# [YOUR OBJECTIVE]
The complete data, repeated exactly, should form your response.

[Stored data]

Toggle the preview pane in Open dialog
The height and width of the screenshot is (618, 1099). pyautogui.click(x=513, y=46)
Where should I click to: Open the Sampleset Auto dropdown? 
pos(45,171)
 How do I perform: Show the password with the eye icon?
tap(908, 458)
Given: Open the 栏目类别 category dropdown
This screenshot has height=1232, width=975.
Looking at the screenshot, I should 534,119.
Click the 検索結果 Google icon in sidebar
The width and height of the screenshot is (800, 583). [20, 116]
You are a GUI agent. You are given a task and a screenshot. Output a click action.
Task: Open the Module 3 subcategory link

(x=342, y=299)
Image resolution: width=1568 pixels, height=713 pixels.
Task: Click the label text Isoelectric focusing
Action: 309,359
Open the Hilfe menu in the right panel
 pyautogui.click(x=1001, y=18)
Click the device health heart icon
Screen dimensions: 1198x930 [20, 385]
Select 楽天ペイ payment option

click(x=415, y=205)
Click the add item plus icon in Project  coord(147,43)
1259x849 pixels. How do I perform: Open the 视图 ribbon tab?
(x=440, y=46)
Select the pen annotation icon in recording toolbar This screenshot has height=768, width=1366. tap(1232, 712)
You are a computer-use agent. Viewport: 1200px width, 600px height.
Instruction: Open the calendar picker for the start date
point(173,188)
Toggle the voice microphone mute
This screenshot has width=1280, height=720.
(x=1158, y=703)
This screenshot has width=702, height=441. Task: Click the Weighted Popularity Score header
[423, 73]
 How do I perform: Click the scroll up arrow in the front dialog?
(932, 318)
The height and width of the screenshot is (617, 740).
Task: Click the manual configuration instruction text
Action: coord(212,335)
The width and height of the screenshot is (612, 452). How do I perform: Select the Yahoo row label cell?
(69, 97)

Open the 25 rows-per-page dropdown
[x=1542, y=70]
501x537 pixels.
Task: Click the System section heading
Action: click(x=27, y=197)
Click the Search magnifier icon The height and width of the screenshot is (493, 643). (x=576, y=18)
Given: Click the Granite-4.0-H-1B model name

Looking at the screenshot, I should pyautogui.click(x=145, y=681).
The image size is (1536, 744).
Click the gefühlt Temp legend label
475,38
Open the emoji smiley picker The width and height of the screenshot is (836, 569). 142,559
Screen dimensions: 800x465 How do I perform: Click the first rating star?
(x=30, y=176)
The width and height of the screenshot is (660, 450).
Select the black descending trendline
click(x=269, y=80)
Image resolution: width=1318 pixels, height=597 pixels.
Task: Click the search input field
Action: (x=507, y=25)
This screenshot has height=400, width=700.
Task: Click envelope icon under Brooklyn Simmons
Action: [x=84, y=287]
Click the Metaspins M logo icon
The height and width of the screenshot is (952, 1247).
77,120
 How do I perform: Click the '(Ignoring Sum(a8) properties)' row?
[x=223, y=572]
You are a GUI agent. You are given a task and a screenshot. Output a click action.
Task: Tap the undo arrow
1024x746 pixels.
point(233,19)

# [TASK ANSWER]
Toggle the preview pane in Open dialog
The height and width of the screenshot is (618, 1099). pyautogui.click(x=513, y=46)
Where should I click to: Open the Sampleset Auto dropdown? 
pos(45,171)
 How do I perform: Show the password with the eye icon?
tap(908, 458)
Given: Open the 栏目类别 category dropdown
This screenshot has height=1232, width=975.
Looking at the screenshot, I should 534,119.
Click the 検索結果 Google icon in sidebar
The width and height of the screenshot is (800, 583). [20, 116]
You are a GUI agent. You are given a task and a screenshot. Output a click action.
Task: Open the Module 3 subcategory link

(x=342, y=299)
Image resolution: width=1568 pixels, height=713 pixels.
Task: Click the label text Isoelectric focusing
Action: 309,359
Open the Hilfe menu in the right panel
 pyautogui.click(x=1001, y=18)
Click the device health heart icon
Screen dimensions: 1198x930 [20, 385]
Select 楽天ペイ payment option

click(x=415, y=205)
Click the add item plus icon in Project  coord(147,43)
1259x849 pixels. How do I perform: Open the 视图 ribbon tab?
(x=440, y=46)
Select the pen annotation icon in recording toolbar This screenshot has height=768, width=1366. tap(1232, 712)
You are a computer-use agent. Viewport: 1200px width, 600px height.
Instruction: Open the calendar picker for the start date
point(173,188)
Toggle the voice microphone mute
This screenshot has width=1280, height=720.
(x=1158, y=703)
This screenshot has width=702, height=441. Task: Click the Weighted Popularity Score header
[423, 73]
 How do I perform: Click the scroll up arrow in the front dialog?
(932, 318)
The height and width of the screenshot is (617, 740).
Task: Click the manual configuration instruction text
Action: coord(212,335)
The width and height of the screenshot is (612, 452). How do I perform: Select the Yahoo row label cell?
(69, 97)

Open the 25 rows-per-page dropdown
[x=1542, y=70]
501x537 pixels.
Task: Click the System section heading
Action: click(x=27, y=197)
Click the Search magnifier icon The height and width of the screenshot is (493, 643). (x=576, y=18)
Given: Click the Granite-4.0-H-1B model name

Looking at the screenshot, I should pyautogui.click(x=145, y=681).
The image size is (1536, 744).
Click the gefühlt Temp legend label
475,38
Open the emoji smiley picker The width and height of the screenshot is (836, 569). 142,559
Screen dimensions: 800x465 How do I perform: Click the first rating star?
(x=30, y=176)
The width and height of the screenshot is (660, 450).
Select the black descending trendline
click(x=269, y=80)
Image resolution: width=1318 pixels, height=597 pixels.
Task: Click the search input field
Action: (x=507, y=25)
This screenshot has height=400, width=700.
Task: Click envelope icon under Brooklyn Simmons
Action: [x=84, y=287]
Click the Metaspins M logo icon
The height and width of the screenshot is (952, 1247).
77,120
 How do I perform: Click the '(Ignoring Sum(a8) properties)' row?
[x=223, y=572]
You are a GUI agent. You are given a task and a screenshot. Output a click action.
Task: Tap the undo arrow
1024x746 pixels.
point(233,19)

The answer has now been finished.